GIVEN INSTRUCTION: Count the rows below that contain the string "Task", treating uppercase and lowercase as different. Reply with the number alone.

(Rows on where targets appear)
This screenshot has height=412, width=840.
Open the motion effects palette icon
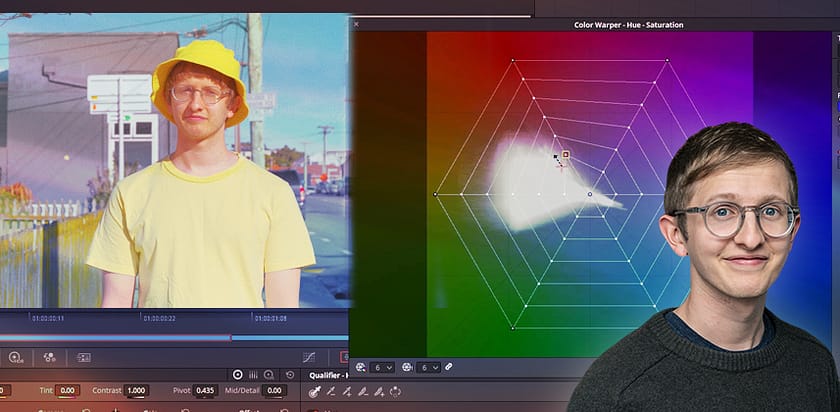(x=83, y=357)
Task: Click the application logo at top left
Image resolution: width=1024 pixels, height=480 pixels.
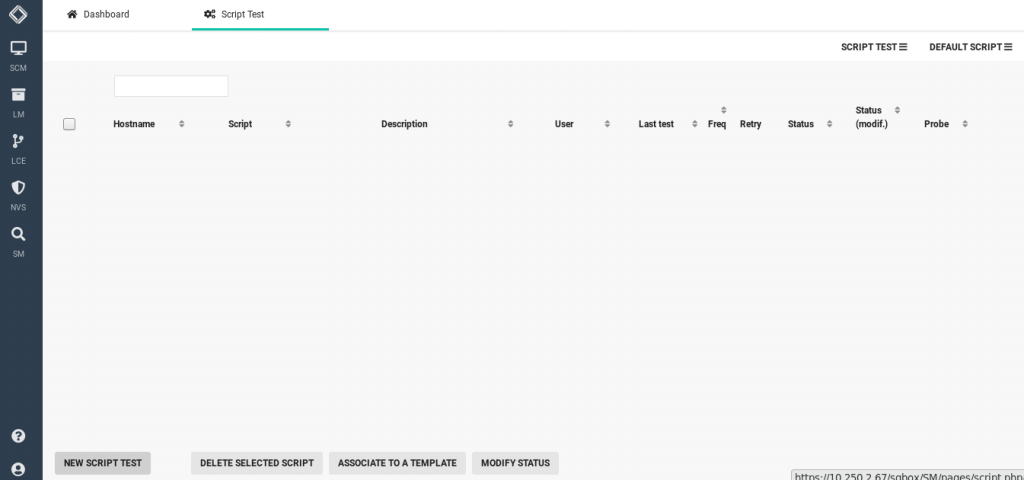Action: click(19, 14)
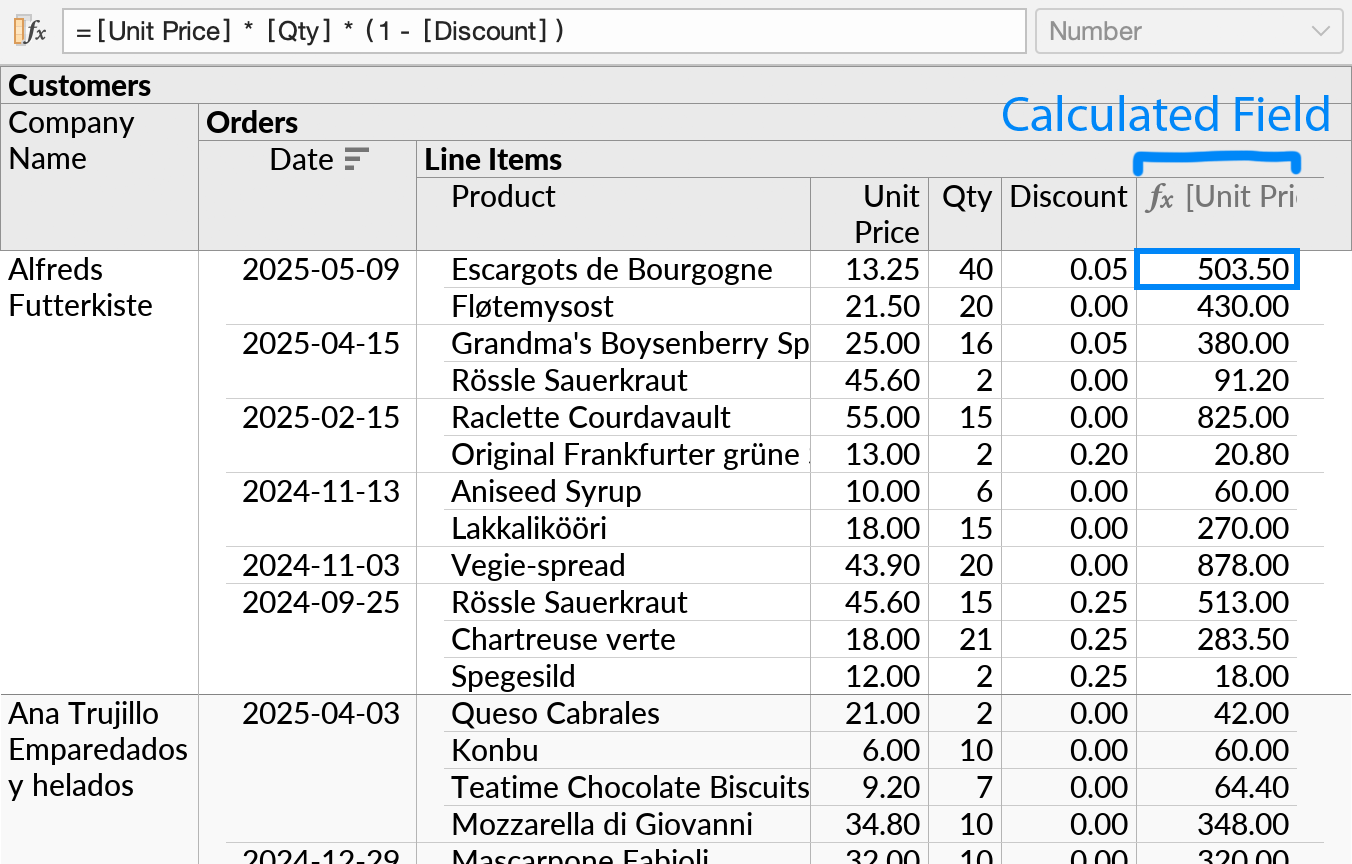Image resolution: width=1352 pixels, height=864 pixels.
Task: Click the Orders group header
Action: 251,122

CORRECT ANSWER: 2